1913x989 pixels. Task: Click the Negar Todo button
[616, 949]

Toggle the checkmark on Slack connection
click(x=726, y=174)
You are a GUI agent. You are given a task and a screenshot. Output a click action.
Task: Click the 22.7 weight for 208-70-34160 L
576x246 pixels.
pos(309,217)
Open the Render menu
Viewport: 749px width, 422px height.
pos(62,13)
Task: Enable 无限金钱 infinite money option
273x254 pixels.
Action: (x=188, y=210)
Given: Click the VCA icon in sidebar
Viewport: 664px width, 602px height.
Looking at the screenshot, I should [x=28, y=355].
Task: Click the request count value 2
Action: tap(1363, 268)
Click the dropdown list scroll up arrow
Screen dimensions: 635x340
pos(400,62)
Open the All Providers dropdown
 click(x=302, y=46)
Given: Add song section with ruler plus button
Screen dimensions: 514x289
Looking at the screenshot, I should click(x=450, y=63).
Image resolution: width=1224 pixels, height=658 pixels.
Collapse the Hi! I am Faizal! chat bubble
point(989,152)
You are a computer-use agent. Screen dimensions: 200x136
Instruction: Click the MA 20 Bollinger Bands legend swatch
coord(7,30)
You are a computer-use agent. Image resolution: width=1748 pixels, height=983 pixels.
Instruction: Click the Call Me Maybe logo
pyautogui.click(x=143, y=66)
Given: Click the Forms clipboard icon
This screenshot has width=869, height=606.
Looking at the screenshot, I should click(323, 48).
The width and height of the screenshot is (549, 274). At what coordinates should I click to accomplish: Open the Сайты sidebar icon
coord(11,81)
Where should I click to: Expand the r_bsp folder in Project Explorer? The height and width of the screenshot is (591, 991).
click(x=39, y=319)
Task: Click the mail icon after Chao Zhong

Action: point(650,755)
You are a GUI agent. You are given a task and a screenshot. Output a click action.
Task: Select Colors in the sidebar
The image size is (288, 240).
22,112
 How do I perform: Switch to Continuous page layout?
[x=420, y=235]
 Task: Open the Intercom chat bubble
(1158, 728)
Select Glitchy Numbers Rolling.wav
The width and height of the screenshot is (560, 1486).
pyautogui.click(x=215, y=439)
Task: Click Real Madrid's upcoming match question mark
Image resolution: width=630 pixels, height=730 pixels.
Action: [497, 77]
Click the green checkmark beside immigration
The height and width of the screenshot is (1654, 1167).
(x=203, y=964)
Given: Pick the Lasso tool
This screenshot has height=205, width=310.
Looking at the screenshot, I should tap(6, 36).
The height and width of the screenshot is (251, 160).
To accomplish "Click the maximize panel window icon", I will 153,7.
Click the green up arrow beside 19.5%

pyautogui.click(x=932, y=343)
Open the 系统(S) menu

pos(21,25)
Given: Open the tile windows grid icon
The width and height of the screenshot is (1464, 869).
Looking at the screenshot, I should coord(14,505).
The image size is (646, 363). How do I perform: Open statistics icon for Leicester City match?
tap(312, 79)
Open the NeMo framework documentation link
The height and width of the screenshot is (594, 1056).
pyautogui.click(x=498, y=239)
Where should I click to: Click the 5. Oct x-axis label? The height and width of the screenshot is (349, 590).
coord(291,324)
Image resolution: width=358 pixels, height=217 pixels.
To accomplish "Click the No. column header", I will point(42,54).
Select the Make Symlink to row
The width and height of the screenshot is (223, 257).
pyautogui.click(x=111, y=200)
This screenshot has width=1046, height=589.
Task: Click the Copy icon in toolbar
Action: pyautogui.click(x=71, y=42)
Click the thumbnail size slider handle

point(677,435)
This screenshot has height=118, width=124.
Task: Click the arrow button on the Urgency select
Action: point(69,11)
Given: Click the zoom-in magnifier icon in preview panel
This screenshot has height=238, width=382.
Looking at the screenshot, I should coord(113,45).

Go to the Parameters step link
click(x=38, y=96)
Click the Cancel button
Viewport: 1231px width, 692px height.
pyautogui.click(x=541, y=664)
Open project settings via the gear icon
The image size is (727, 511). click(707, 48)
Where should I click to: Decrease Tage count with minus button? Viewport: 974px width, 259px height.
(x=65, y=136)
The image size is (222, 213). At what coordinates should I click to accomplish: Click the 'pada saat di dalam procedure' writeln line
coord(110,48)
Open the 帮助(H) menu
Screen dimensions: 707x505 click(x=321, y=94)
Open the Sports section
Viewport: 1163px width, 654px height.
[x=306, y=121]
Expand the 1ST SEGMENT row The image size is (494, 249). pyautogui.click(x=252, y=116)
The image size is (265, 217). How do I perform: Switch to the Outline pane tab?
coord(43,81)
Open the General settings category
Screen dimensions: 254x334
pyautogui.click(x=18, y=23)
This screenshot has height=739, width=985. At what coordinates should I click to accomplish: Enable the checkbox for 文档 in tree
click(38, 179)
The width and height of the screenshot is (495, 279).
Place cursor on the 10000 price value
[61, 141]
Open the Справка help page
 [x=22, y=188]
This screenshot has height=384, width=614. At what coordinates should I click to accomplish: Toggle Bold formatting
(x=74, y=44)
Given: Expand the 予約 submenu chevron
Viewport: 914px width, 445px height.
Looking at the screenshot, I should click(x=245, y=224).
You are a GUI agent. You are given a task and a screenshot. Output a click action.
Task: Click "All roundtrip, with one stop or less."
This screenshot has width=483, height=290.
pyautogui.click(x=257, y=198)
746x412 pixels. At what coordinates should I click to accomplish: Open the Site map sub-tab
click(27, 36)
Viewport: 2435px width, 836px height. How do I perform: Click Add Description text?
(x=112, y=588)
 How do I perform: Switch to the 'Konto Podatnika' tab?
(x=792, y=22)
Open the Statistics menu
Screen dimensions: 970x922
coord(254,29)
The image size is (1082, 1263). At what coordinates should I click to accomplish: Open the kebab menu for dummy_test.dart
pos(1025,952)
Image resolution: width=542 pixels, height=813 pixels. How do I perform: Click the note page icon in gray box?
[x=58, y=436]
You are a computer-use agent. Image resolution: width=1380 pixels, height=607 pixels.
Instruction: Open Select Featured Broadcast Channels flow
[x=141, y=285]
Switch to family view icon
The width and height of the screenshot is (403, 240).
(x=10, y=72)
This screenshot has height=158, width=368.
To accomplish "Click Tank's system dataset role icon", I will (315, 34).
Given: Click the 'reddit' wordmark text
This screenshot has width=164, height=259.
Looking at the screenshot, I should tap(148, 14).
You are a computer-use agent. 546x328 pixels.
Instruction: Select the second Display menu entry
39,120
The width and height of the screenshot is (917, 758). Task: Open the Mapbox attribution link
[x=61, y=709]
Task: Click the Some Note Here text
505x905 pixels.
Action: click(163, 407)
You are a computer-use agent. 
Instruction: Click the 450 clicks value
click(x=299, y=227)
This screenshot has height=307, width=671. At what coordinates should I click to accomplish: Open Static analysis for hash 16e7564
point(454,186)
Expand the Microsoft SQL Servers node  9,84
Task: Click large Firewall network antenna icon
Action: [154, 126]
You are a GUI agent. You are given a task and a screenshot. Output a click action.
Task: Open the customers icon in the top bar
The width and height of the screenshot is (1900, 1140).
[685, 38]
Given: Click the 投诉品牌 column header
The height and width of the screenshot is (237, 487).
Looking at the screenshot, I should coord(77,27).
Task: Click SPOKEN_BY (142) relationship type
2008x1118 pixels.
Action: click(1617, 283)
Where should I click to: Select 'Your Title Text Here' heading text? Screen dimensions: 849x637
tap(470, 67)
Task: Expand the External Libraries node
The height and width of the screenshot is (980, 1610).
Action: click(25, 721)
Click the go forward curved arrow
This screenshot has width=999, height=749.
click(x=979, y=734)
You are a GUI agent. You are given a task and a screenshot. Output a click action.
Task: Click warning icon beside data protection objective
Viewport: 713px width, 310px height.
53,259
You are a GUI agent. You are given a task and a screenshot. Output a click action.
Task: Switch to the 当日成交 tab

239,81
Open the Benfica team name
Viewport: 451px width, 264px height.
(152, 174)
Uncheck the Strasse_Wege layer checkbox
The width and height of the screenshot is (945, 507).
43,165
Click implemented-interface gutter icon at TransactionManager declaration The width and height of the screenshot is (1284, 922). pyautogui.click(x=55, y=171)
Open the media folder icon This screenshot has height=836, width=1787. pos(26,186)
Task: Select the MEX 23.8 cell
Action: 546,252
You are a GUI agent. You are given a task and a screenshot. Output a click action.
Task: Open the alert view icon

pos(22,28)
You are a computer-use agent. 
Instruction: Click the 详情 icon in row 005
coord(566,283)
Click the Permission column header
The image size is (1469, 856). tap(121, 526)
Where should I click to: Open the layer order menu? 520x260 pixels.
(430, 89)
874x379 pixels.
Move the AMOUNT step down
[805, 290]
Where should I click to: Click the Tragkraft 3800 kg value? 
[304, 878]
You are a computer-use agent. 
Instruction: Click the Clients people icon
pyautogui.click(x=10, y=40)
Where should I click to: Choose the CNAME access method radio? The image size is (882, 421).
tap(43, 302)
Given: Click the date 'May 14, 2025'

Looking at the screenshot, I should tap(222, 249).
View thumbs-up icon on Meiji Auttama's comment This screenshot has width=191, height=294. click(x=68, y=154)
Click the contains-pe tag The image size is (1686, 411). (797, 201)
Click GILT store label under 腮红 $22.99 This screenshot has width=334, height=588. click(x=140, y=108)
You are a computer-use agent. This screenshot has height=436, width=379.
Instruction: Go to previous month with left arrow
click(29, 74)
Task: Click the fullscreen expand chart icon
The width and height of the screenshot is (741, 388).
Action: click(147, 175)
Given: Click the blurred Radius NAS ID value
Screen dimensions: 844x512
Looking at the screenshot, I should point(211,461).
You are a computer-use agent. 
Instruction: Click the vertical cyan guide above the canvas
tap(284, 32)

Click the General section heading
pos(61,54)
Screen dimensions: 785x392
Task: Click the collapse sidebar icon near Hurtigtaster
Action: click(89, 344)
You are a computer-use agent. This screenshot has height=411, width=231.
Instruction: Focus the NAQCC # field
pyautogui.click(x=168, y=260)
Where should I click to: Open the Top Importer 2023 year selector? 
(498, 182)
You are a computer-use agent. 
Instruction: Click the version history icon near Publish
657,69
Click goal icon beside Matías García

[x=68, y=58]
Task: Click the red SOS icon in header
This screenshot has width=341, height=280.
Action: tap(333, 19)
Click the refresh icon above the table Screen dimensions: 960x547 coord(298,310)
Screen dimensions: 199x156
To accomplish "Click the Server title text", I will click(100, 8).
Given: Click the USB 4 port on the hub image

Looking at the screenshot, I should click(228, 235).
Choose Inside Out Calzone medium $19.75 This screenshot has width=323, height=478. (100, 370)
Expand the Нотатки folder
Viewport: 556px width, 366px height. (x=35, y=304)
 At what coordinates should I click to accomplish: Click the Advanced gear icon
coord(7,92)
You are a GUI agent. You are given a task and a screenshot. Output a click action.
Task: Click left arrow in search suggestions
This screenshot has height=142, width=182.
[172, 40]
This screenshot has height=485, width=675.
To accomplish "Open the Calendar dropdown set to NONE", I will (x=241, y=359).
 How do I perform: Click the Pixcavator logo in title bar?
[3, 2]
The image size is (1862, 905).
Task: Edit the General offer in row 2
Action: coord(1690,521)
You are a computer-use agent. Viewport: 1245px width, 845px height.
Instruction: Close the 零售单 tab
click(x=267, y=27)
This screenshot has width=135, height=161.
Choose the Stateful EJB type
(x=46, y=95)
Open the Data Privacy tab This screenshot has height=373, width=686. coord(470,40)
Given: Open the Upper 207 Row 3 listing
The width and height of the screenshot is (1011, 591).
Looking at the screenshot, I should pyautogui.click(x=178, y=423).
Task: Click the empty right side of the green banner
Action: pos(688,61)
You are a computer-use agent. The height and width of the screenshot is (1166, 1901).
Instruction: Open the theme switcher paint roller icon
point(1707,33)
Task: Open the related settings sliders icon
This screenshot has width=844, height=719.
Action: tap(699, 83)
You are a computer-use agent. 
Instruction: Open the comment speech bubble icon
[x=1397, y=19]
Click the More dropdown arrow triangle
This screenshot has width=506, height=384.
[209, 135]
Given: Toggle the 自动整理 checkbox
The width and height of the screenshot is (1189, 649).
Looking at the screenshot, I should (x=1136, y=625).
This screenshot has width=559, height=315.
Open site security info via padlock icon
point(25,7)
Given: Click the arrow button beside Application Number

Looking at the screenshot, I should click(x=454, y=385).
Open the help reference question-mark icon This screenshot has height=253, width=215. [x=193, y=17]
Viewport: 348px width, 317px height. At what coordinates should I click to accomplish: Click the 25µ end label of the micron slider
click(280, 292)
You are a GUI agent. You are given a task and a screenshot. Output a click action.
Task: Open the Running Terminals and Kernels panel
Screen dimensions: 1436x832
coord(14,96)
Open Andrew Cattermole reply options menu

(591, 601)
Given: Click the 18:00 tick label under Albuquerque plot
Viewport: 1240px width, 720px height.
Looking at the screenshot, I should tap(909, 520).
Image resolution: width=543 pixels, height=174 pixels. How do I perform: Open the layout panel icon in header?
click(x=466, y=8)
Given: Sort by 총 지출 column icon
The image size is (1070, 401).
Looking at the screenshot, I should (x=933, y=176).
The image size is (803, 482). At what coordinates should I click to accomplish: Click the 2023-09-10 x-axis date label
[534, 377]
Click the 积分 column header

→ EXERCISE AIM
Copy out, word for word, the items from the very start through the line containing "Action: (x=188, y=210)", including both of those lines.

→ PROBLEM SOLUTION
1913x989 pixels. Task: Click the Negar Todo button
[616, 949]

Toggle the checkmark on Slack connection
click(x=726, y=174)
You are a GUI agent. You are given a task and a screenshot. Output a click action.
Task: Click the 22.7 weight for 208-70-34160 L
576x246 pixels.
pos(309,217)
Open the Render menu
Viewport: 749px width, 422px height.
pos(62,13)
Task: Enable 无限金钱 infinite money option
273x254 pixels.
Action: (x=188, y=210)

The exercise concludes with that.